Water Addition Reactions
Adding water to an aldehyde group results in a hydrate formation which proceeds via a nucleophilic substitution mechanism. Water attacks the partial positive carbon atom and becomes an oxonium ion, which is then picked up by an oxygen anion in an acid-base reaction. This reaction is catalysed by both acids and bases, leading to a protonation of the oxygen atom.
Nucleophilic Addition Reactions
Carbonyl groups easily undergo nucleophilic addition – as one of the group’s more important reactions. This reaction can occur under two circumstances: base-catalysed (under basic conditions) and acid-catalysed (under acidic conditions). Either set of acidic or basic conditions are viable to conduct the reaction with.

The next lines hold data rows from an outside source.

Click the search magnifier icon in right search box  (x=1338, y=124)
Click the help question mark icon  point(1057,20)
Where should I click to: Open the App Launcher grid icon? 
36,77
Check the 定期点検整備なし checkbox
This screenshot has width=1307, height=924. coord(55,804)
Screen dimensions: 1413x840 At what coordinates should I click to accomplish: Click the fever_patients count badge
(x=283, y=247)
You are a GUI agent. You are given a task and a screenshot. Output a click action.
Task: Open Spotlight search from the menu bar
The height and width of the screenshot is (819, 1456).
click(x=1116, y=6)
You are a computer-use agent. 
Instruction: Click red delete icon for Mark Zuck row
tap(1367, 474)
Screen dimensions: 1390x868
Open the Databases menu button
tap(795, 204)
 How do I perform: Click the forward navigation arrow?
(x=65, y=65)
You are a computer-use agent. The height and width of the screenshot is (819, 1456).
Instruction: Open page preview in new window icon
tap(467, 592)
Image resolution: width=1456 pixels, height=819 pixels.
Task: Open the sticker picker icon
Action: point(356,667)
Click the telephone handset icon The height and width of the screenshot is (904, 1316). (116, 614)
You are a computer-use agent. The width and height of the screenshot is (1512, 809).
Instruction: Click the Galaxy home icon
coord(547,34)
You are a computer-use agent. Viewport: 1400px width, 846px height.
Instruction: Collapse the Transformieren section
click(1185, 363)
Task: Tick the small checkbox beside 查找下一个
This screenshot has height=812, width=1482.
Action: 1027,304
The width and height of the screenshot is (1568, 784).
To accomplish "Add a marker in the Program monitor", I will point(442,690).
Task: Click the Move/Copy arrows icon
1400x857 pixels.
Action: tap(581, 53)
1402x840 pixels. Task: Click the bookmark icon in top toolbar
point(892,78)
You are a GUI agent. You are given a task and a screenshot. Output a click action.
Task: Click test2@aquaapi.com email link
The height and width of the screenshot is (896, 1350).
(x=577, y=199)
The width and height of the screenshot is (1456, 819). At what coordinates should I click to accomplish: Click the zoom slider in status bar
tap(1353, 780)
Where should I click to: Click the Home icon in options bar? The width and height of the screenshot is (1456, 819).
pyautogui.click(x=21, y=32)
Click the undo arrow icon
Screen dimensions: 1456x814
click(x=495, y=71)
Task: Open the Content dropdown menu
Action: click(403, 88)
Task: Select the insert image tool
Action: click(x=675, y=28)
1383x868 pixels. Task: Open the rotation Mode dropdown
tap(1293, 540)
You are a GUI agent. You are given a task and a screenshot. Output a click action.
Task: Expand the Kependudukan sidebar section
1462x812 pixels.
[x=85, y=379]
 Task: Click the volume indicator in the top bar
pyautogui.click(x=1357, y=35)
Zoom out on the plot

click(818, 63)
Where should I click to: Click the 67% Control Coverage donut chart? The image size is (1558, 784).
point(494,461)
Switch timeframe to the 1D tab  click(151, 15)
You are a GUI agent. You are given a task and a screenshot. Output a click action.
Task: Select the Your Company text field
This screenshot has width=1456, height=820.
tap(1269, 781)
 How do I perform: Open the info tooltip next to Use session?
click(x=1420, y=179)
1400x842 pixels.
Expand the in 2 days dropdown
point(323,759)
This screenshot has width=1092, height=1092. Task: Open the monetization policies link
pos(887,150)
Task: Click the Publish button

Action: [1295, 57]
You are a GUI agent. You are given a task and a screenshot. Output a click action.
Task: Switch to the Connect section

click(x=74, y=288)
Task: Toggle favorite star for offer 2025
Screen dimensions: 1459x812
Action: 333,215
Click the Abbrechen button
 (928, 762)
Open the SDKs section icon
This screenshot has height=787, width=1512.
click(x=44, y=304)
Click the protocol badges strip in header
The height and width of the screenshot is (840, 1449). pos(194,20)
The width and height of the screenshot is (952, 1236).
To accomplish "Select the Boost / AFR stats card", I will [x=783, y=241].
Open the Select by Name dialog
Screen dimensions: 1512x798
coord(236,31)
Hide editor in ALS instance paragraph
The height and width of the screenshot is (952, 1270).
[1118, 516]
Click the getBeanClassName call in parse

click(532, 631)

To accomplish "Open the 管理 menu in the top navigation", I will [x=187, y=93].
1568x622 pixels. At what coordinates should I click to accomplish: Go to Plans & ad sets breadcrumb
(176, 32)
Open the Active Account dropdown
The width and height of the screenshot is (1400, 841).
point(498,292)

With its carbon atom possessing a high oxidation state, carbonyl groups undergoes oxidation with the presence of a catalyst. The main and most common type of oxidation reaction converts the carbonyl group to a carboxylic acid.
Alcohols can undergo oxidation and become ketones or aldehydes – a result based on the alcohol’s substituents and whether the alcohol is primary or secondary.
Carbonyl Group Synthesis from Alcohols
Aldehydes are formed by oxidising the primary alcohol group in a compound. Based on whether either substituent group is a hydrogen atom, the resulting product is usually an aldehyde. This reaction produces water as the byproduct. Further oxidation of an aldehyde results in a carboxylic acid group due to the reactive C-H bond present.
Ketones are formed by oxidising the secondary alcohol group in a compound. The resulting product can undergo no further oxidation as ketones lack the reactive C-H bond found in aldehydes.